On Sep 9, 2014, at 4:50 PM, Vince Mulhollon <vincemu...@gmail.com> wrote:

> On Tuesday, September 9, 2014 2:15:22 PM UTC-5, Don Caprio wrote:

> LDOs are a difficult beast not as agonizing as switching designs but not as easy as simple linears.  TI has a nice app note AN-1148 about LDO ESRs.  I just finished reading it and its interesting that some LDO regs but not all will break out in oscillation if the output has an ESR BELOW or above a certain ESR and it reminded me of the rule of thumb that about an ohm of ESR is about right for a LDO.  LDOs do make great oscillators, like a super high power tunnel diode.  And as the AN mentions, TI does make special secret sauce chips that have much better tolerance than most LDOs to unusual ESRs, etc etc.  Well, it is a TI app note, they're not going to compliment ON or Vishay for obvious reasons.

I just wrote a few paragraphs about this before I saw this part.  Oops.  In any case, there ARE LDOs that can handle very low ESRs on the output (including large ceramic caps, which can give you REALLY tight regulation), but they're typically for much lower voltages and power levels than you'd need for an S100 board.

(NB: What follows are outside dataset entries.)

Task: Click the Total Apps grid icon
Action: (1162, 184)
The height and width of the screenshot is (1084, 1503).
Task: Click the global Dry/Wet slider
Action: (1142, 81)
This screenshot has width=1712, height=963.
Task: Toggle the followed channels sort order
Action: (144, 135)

It all comes down to their loop compensation, which is frequently designed assuming at least a little ESR from the output cap; if you throw off the compensation such that the gain is above 0dB by the time you hit 90 degrees phase offset, you'll get oscillation.  No secret sauce in the ones that can work with ceramics, just application-optimized loop compensation.

> I looked at the data sheets for some of those niobium caps, 50 miliohm ESR like what is that made with solid gold lead wires?  Either thats impressive or its a typo.  Actually too low ESR to keep some LDO's happy.

They're interesting.  I've not used them in a project yet, but I might have some coming up (which are already going to be expensive, so they're not going to make a difference) that might make a good pilot.